TASK DESCRIPTION -> Convert the records below into a Markdown table with two columns, Row and Line, putting a row number in the first and one line of the records in the second. Leave out blank lines.
— begin DATASET CONTENT —
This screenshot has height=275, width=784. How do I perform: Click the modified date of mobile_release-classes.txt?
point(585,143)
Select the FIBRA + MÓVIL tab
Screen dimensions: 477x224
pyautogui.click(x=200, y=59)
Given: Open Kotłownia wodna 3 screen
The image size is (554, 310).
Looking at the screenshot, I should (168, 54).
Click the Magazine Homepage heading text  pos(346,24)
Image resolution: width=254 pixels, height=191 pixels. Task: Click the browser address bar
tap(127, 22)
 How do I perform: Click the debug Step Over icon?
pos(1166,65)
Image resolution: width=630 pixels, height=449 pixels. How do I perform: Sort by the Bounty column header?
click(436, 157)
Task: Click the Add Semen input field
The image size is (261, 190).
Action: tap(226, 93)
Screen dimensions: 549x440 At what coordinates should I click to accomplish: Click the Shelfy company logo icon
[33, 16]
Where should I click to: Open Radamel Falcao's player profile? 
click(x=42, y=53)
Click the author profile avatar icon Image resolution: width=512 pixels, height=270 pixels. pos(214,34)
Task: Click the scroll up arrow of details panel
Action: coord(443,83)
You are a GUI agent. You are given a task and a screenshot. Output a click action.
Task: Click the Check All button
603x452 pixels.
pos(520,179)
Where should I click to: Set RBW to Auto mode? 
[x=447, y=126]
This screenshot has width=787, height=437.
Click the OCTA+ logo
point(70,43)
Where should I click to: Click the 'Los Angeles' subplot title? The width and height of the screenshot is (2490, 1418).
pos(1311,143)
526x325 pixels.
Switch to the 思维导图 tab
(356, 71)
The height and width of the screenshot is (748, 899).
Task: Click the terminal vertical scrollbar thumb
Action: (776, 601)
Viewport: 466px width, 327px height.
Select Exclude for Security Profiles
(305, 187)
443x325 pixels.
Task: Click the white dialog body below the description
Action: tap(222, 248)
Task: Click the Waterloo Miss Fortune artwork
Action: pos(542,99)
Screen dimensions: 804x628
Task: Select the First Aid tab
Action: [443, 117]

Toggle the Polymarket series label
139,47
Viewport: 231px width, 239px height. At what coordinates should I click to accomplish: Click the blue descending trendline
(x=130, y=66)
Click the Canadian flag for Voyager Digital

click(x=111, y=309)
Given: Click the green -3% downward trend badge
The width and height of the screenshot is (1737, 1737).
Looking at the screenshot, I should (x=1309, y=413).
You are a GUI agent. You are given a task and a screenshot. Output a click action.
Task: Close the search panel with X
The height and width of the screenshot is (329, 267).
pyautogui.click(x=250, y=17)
— end DATASET CONTENT —
EXERCISE OUTPUT ->
| Row | Line |
|---|---|
| 1 | This screenshot has height=275, width=784. How do I perform: Click the modified date of mobile_release-classes.txt? |
| 2 | point(585,143) |
| 3 | Select the FIBRA + MÓVIL tab |
| 4 | Screen dimensions: 477x224 |
| 5 | pyautogui.click(x=200, y=59) |
| 6 | Given: Open Kotłownia wodna 3 screen |
| 7 | The image size is (554, 310). |
| 8 | Looking at the screenshot, I should (168, 54). |
| 9 | Click the Magazine Homepage heading text  pos(346,24) |
| 10 | Image resolution: width=254 pixels, height=191 pixels. Task: Click the browser address bar |
| 11 | tap(127, 22) |
| 12 |  How do I perform: Click the debug Step Over icon? |
| 13 | pos(1166,65) |
| 14 | Image resolution: width=630 pixels, height=449 pixels. How do I perform: Sort by the Bounty column header? |
| 15 | click(436, 157) |
| 16 | Task: Click the Add Semen input field |
| 17 | The image size is (261, 190). |
| 18 | Action: tap(226, 93) |
| 19 | Screen dimensions: 549x440 At what coordinates should I click to accomplish: Click the Shelfy company logo icon |
| 20 | [33, 16] |
| 21 | Where should I click to: Open Radamel Falcao's player profile?  |
| 22 | click(x=42, y=53) |
| 23 | Click the author profile avatar icon Image resolution: width=512 pixels, height=270 pixels. pos(214,34) |
| 24 | Task: Click the scroll up arrow of details panel |
| 25 | Action: coord(443,83) |
| 26 | You are a GUI agent. You are given a task and a screenshot. Output a click action. |
| 27 | Task: Click the Check All button |
| 28 | 603x452 pixels. |
| 29 | pos(520,179) |
| 30 | Where should I click to: Set RBW to Auto mode?  |
| 31 | [x=447, y=126] |
| 32 | This screenshot has width=787, height=437. |
| 33 | Click the OCTA+ logo |
| 34 | point(70,43) |
| 35 | Where should I click to: Click the 'Los Angeles' subplot title? The width and height of the screenshot is (2490, 1418). |
| 36 | pos(1311,143) |
| 37 | 526x325 pixels. |
| 38 | Switch to the 思维导图 tab |
| 39 | (356, 71) |
| 40 | The height and width of the screenshot is (748, 899). |
| 41 | Task: Click the terminal vertical scrollbar thumb |
| 42 | Action: (776, 601) |
| 43 | Viewport: 466px width, 327px height. |
| 44 | Select Exclude for Security Profiles |
| 45 | (305, 187) |
| 46 | 443x325 pixels. |
| 47 | Task: Click the white dialog body below the description |
| 48 | Action: tap(222, 248) |
| 49 | Task: Click the Waterloo Miss Fortune artwork |
| 50 | Action: pos(542,99) |
| 51 | Screen dimensions: 804x628 |
| 52 | Task: Select the First Aid tab |
| 53 | Action: [443, 117] |
| 54 | Toggle the Polymarket series label |
| 55 | 139,47 |
| 56 | Viewport: 231px width, 239px height. At what coordinates should I click to accomplish: Click the blue descending trendline |
| 57 | (x=130, y=66) |
| 58 | Click the Canadian flag for Voyager Digital |
| 59 | click(x=111, y=309) |
| 60 | Given: Click the green -3% downward trend badge |
| 61 | The width and height of the screenshot is (1737, 1737). |
| 62 | Looking at the screenshot, I should (x=1309, y=413). |
| 63 | You are a GUI agent. You are given a task and a screenshot. Output a click action. |
| 64 | Task: Close the search panel with X |
| 65 | The height and width of the screenshot is (329, 267). |
| 66 | pyautogui.click(x=250, y=17) |